* Exercise objective:
Images excluded, reproduce each line of the records exactly as it stands.

** Opening Data under study block **

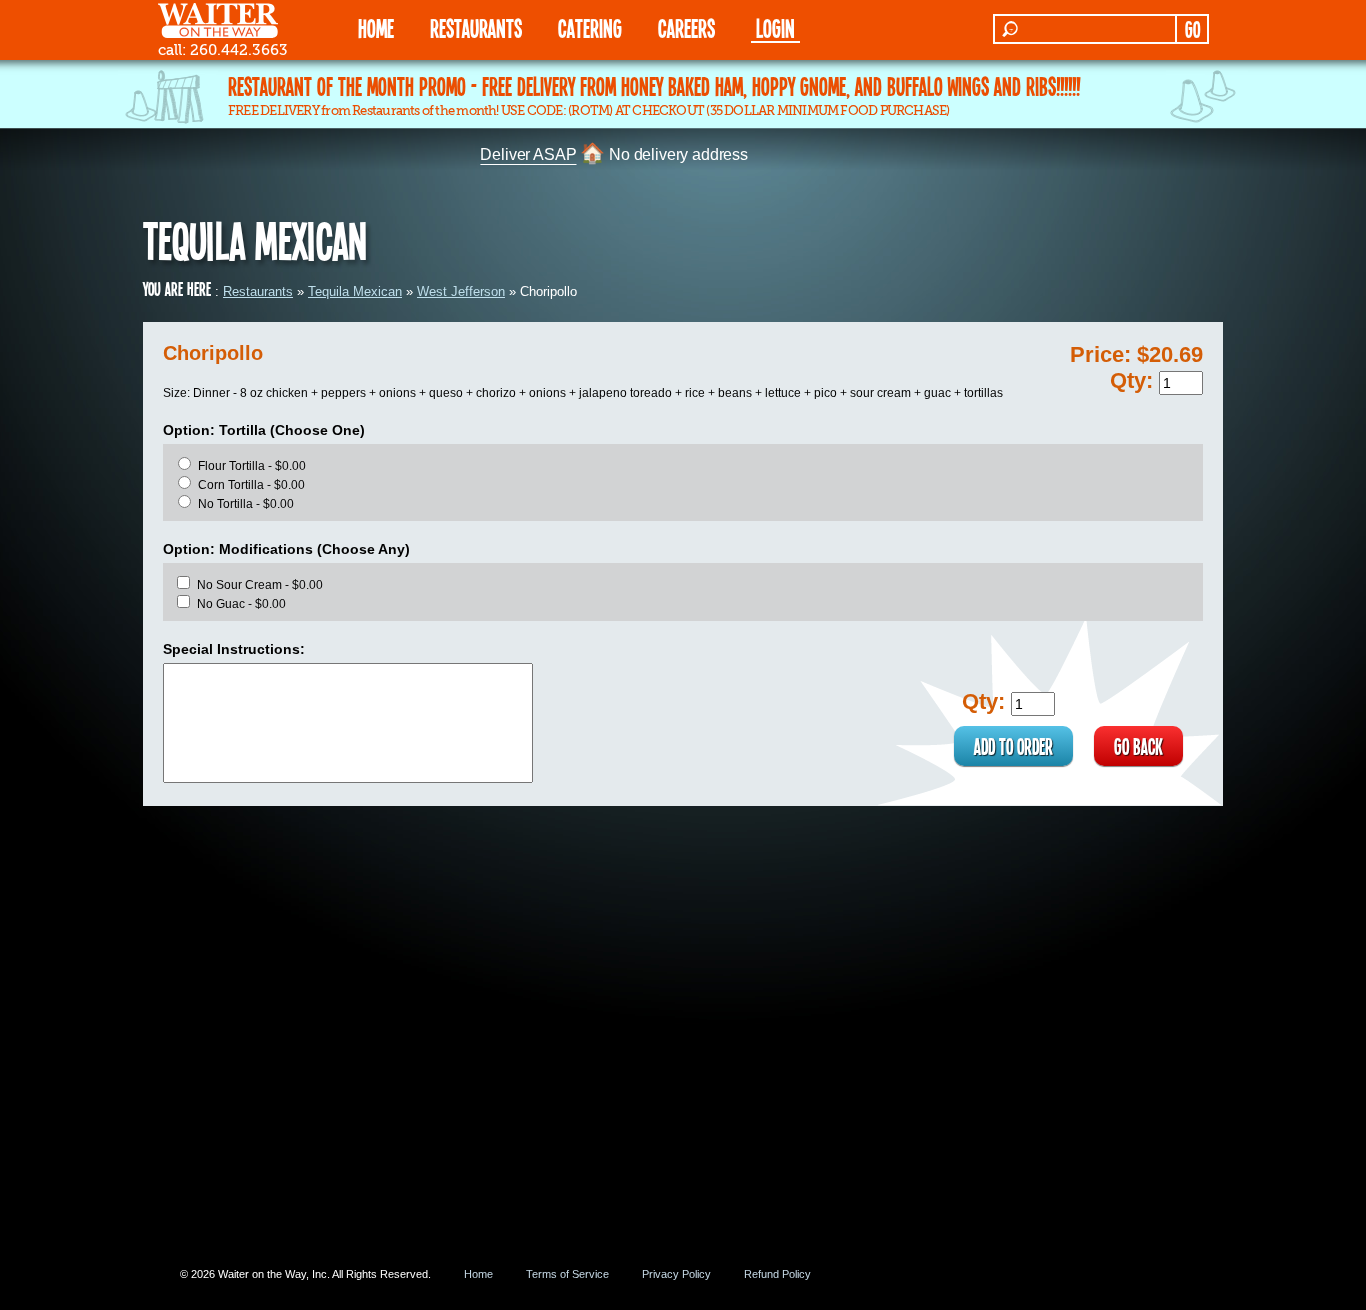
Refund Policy (777, 1274)
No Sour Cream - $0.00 (260, 585)
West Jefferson (461, 291)
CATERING (590, 27)
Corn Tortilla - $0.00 (251, 485)
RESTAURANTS (476, 27)
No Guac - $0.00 (241, 604)
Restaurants (258, 291)
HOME (376, 27)
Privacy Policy (676, 1274)
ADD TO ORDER (1013, 746)
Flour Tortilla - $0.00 (252, 466)
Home (478, 1274)
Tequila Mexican (355, 291)
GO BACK (1138, 746)
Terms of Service (567, 1274)
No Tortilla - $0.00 (246, 504)
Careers (686, 27)
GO (1192, 29)
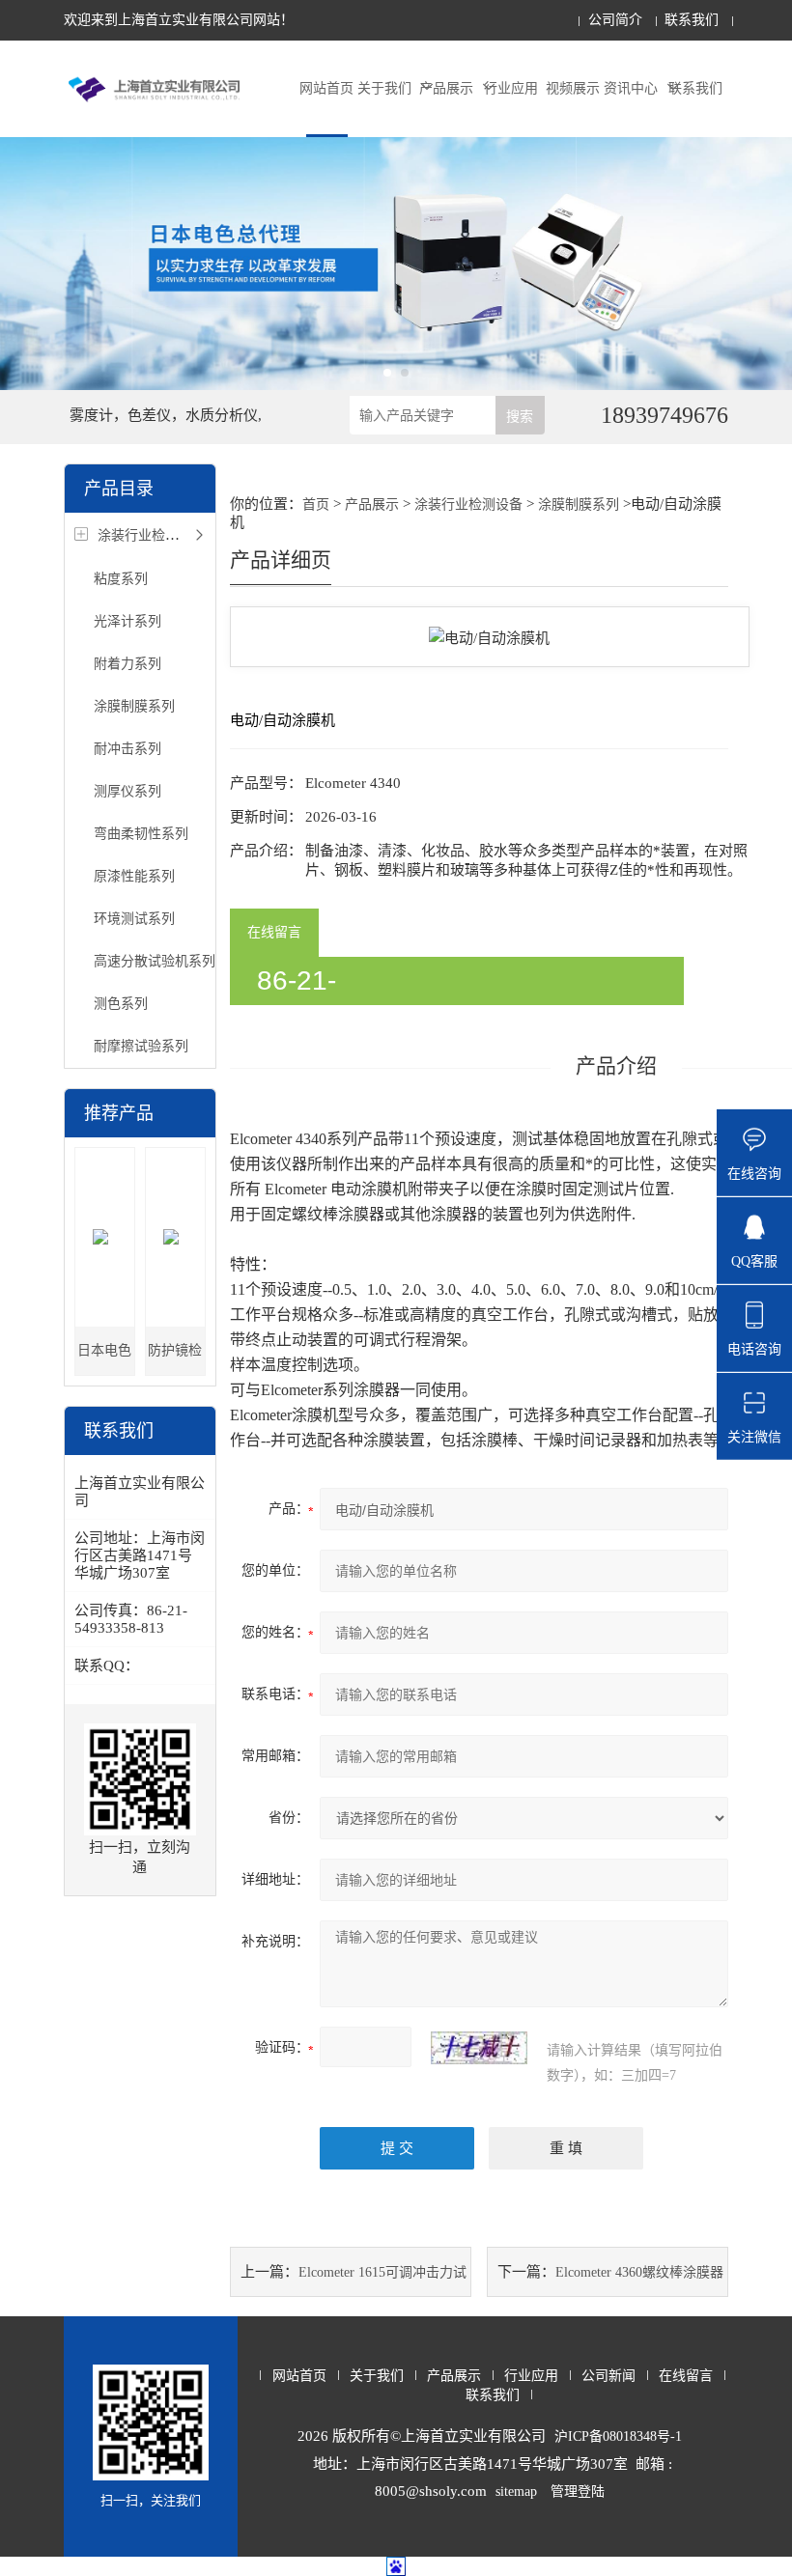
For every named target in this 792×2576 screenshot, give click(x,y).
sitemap (516, 2491)
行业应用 (511, 88)
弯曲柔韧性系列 (141, 833)
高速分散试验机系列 (154, 961)
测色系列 (121, 1003)
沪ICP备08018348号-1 (618, 2436)
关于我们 (384, 88)
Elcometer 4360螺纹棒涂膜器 (639, 2272)
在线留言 (274, 932)
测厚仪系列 (127, 791)
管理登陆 (578, 2491)
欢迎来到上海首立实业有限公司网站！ (179, 20)
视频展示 (573, 88)
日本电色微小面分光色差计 (104, 1359)
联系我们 (692, 20)
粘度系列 (121, 579)
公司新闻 (608, 2375)
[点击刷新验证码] (479, 2047)
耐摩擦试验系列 (141, 1046)
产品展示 (446, 88)
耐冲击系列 (127, 749)
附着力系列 (127, 664)
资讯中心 (631, 88)
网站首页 (326, 88)
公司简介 (615, 20)
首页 (315, 504)
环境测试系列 (134, 918)
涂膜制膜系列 (134, 706)
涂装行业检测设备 (152, 535)
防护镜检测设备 (175, 1359)
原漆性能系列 (134, 876)
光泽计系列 (127, 621)
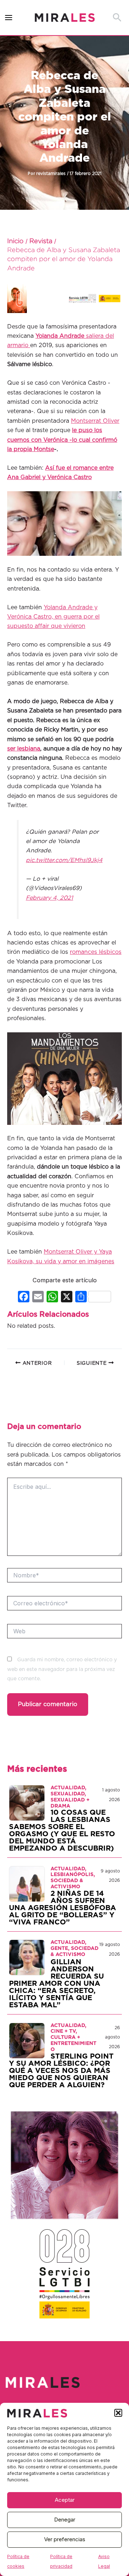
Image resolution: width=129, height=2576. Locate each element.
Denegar (64, 2519)
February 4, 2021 (49, 898)
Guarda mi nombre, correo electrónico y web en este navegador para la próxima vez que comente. (62, 1669)
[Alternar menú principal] (9, 18)
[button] (118, 2412)
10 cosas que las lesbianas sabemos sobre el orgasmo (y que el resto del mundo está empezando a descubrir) (62, 1830)
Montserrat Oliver (95, 421)
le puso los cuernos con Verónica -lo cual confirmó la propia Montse (62, 439)
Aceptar (65, 2499)
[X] (66, 1297)
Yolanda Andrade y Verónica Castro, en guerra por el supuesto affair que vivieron (53, 617)
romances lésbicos (95, 952)
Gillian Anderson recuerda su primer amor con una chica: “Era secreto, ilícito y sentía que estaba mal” (56, 1984)
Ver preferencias (64, 2539)
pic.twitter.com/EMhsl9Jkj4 (64, 860)
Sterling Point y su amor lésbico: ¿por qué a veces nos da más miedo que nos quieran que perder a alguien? (61, 2071)
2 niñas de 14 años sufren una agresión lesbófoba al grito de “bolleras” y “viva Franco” (62, 1908)
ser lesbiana (23, 749)
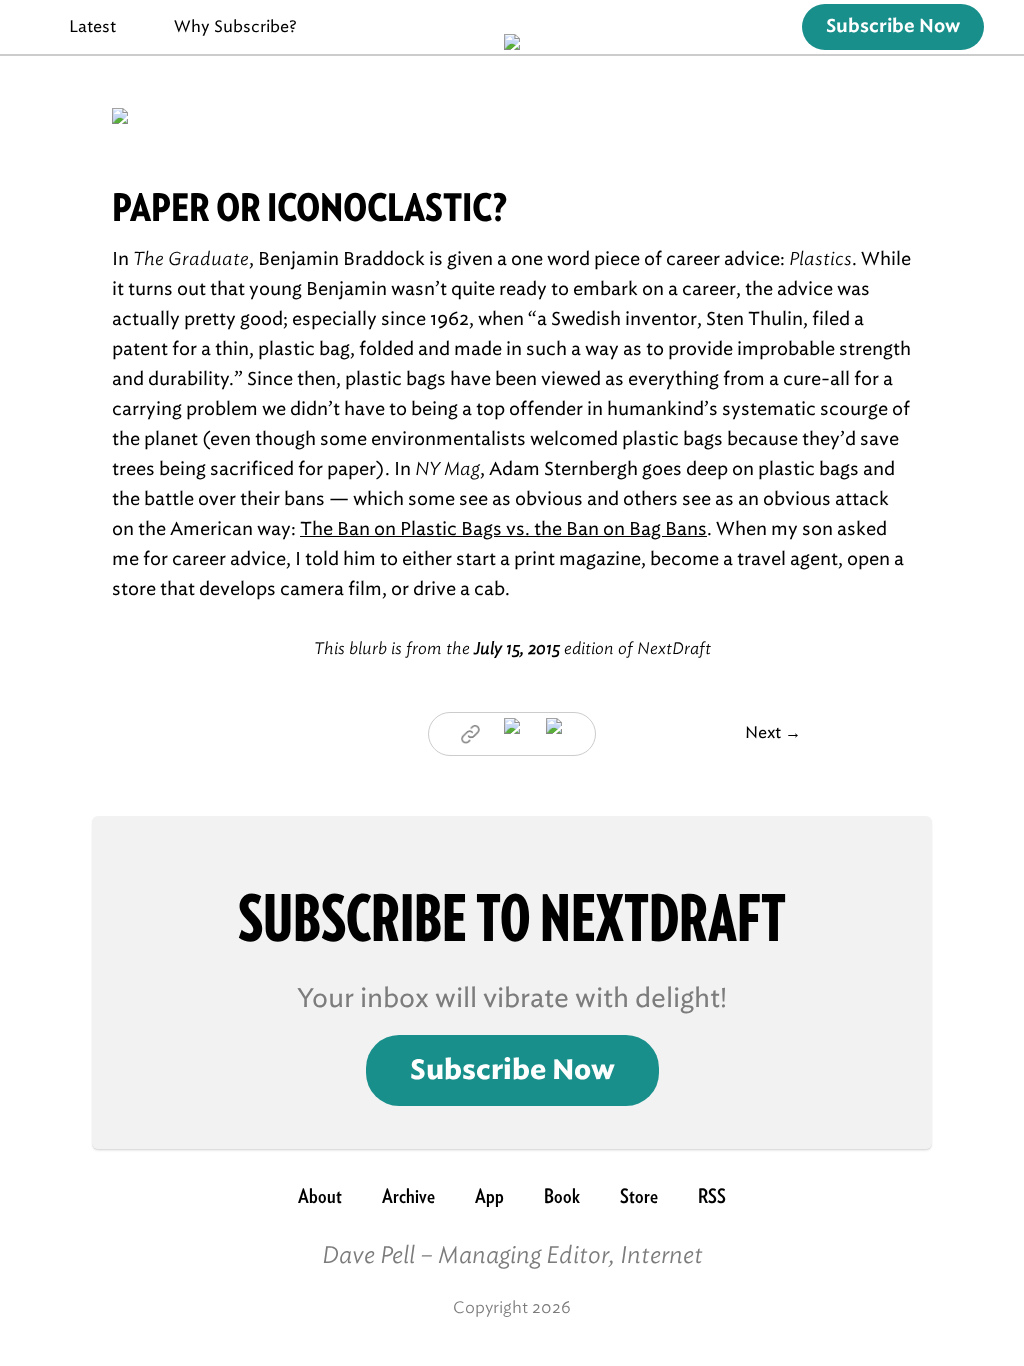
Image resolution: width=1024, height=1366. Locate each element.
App (489, 1196)
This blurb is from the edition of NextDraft (512, 648)
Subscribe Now (893, 27)
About (320, 1196)
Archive (408, 1196)
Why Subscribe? (235, 26)
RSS (712, 1196)
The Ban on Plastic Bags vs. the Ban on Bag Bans (503, 529)
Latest (92, 26)
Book (562, 1196)
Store (639, 1196)
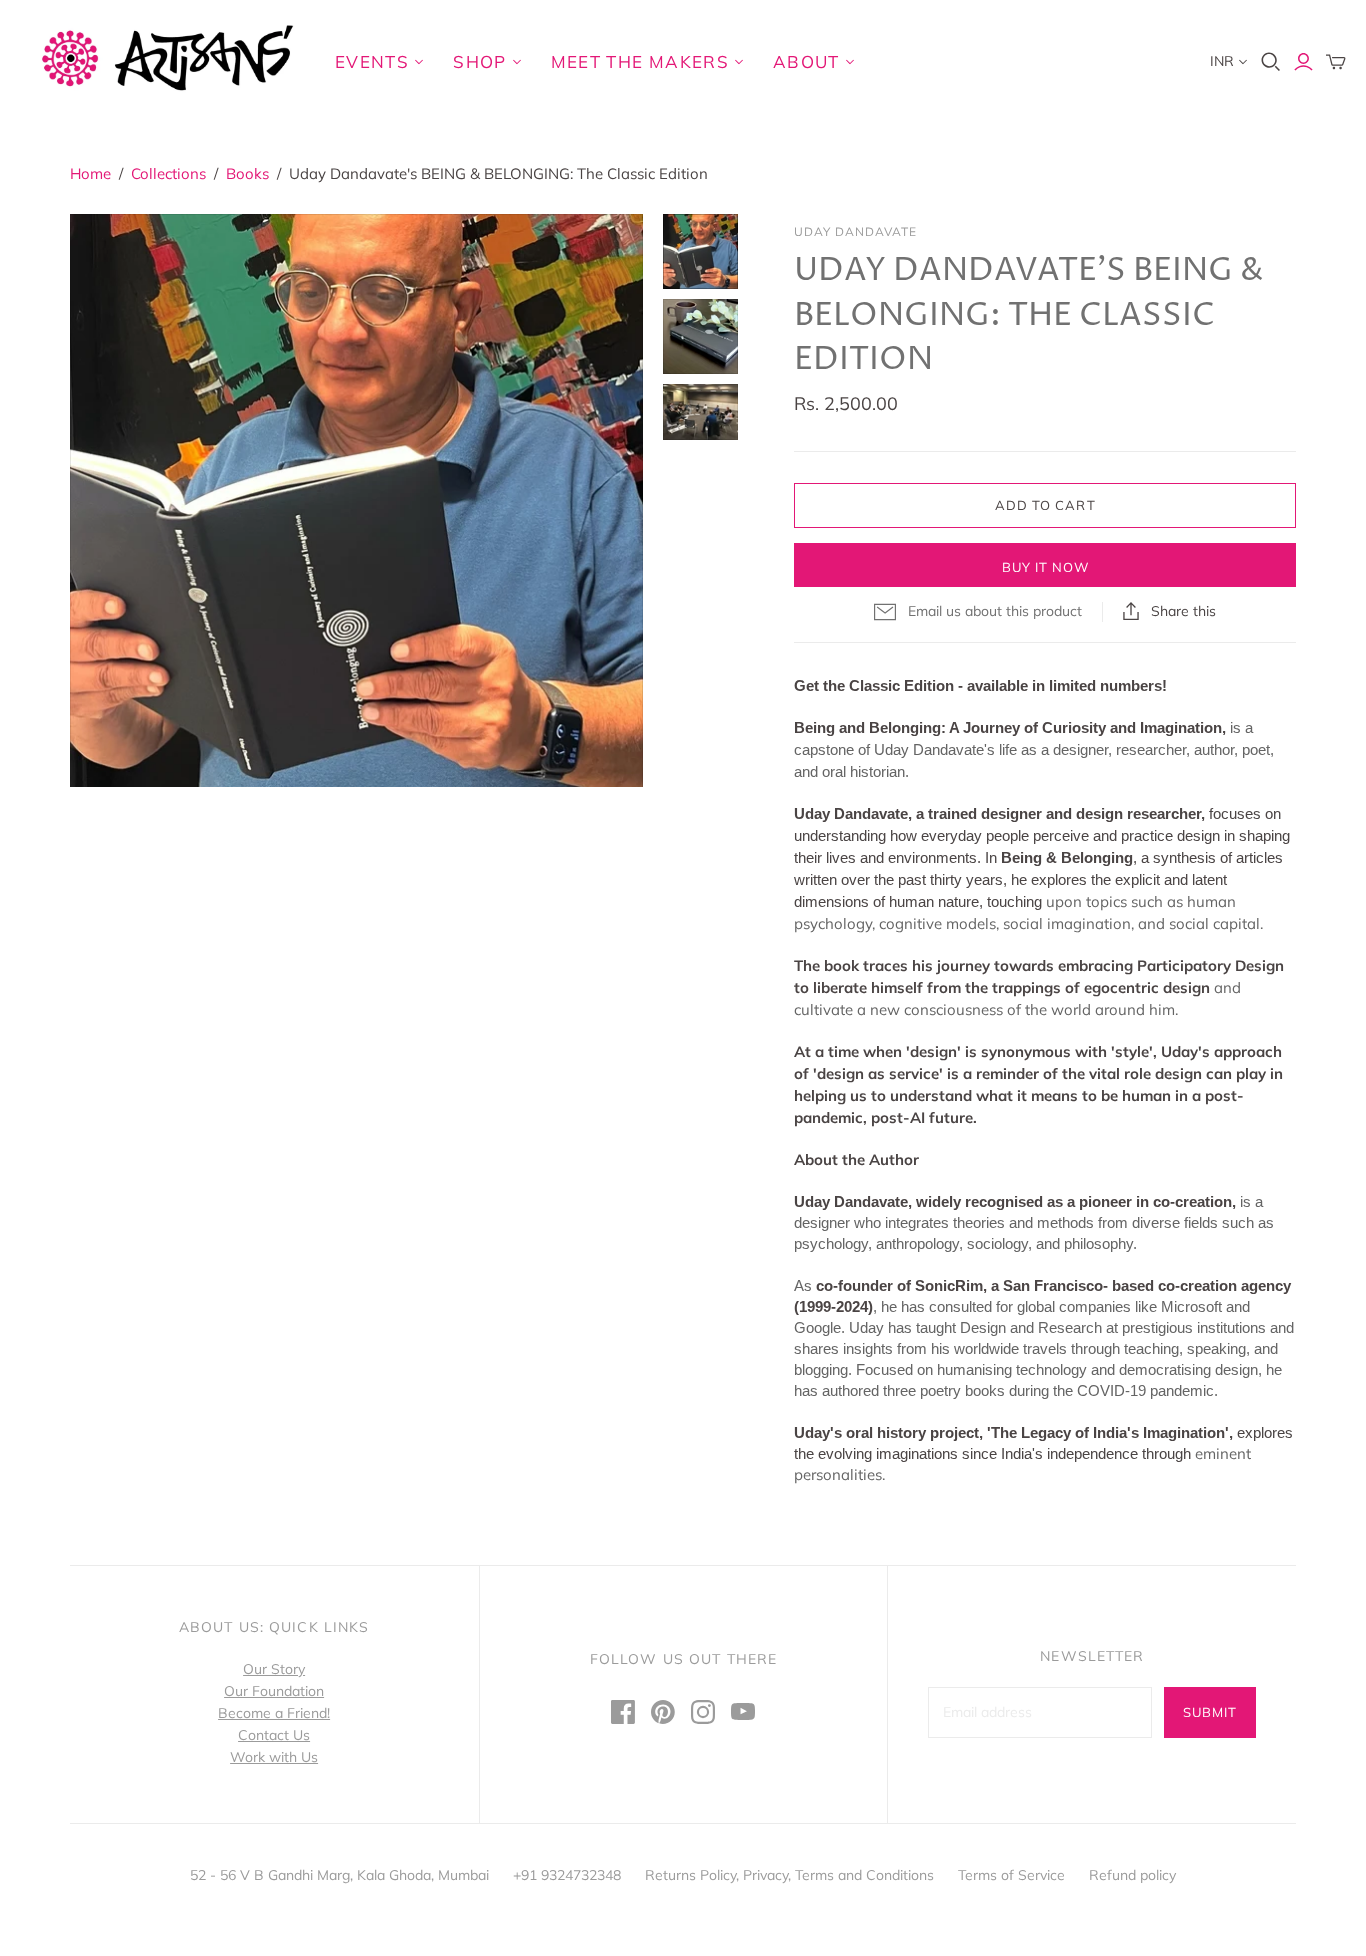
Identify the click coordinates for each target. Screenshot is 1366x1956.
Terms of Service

** Closing Data under study block **

* Answer:
Refund Policy (777, 1274)
No Sour Cream - $0.00 (260, 585)
West Jefferson (461, 291)
CATERING (590, 27)
Corn Tortilla - $0.00 (251, 485)
RESTAURANTS (476, 27)
No Guac - $0.00 (241, 604)
Restaurants (258, 291)
HOME (376, 27)
Privacy Policy (676, 1274)
ADD TO ORDER (1013, 746)
Flour Tortilla - $0.00 (252, 466)
Home (478, 1274)
Tequila Mexican (355, 291)
GO BACK (1138, 746)
Terms of Service (567, 1274)
No Tortilla - $0.00 (246, 504)
Careers (686, 27)
GO (1192, 29)
For every named target in this 792×2576 screenshot, give click(x,y).
sitemap (516, 2491)
行业应用 (511, 88)
弯曲柔韧性系列 (141, 833)
高速分散试验机系列 (154, 961)
测色系列 (121, 1003)
沪ICP备08018348号-1 (618, 2436)
关于我们 (384, 88)
Elcometer 4360螺纹棒涂膜器 (639, 2272)
在线留言 (274, 932)
测厚仪系列 (127, 791)
管理登陆 (578, 2491)
欢迎来到上海首立实业有限公司网站！ (179, 20)
视频展示 (573, 88)
日本电色微小面分光色差计 (104, 1359)
联系我们 (692, 20)
粘度系列 (121, 579)
公司新闻 (608, 2375)
[点击刷新验证码] (479, 2047)
耐摩擦试验系列 (141, 1046)
产品展示 (446, 88)
耐冲击系列 (127, 749)
附着力系列 (127, 664)
资讯中心 (631, 88)
网站首页 (326, 88)
公司简介 (615, 20)
首页 (315, 504)
环境测试系列 (134, 918)
涂膜制膜系列 (134, 706)
涂装行业检测设备 (152, 535)
防护镜检测设备 (175, 1359)
原漆性能系列 (134, 876)
光泽计系列 (127, 621)
Image resolution: width=129, height=2576. Locate each element.
Denegar (64, 2519)
February 4, 2021 (49, 898)
Guarda mi nombre, correo electrónico y web en este navegador para la próxima vez que comente. (62, 1669)
[Alternar menú principal] (9, 18)
[button] (118, 2412)
10 cosas que las lesbianas sabemos sobre el orgasmo (y que el resto del mundo está empezando a descubrir) (62, 1830)
Montserrat Oliver (95, 421)
le puso los cuernos con Verónica -lo cual confirmó la propia Montse (62, 439)
Aceptar (65, 2499)
[X] (66, 1297)
Yolanda Andrade y Verónica Castro, en guerra por el supuesto affair que vivieron (53, 617)
romances lésbicos (95, 952)
Gillian Anderson recuerda su primer amor con una chica: “Era secreto, ilícito y sentía que estaba mal” (56, 1984)
Ver preferencias (64, 2539)
pic.twitter.com/EMhsl9Jkj4 (64, 860)
Sterling Point y su amor lésbico: ¿por qué a veces nos da más miedo que nos quieran que perder a alguien? (61, 2071)
2 niñas de 14 años sufren una agresión lesbófoba al grito de “bolleras” y “viva Franco” (62, 1908)
ser lesbiana (23, 749)
Image resolution: width=1024, height=1366. Locate each element.
App (489, 1196)
This blurb is from the edition of NextDraft (512, 648)
Subscribe Now (893, 27)
About (320, 1196)
Archive (408, 1196)
Why Subscribe? (235, 26)
RSS (712, 1196)
The Ban on Plastic Bags vs. the Ban on Bag Bans (503, 529)
Latest (92, 26)
Book (562, 1196)
Store (639, 1196)
Identify the click coordinates for each target. Screenshot is 1366x1956.
Terms of Service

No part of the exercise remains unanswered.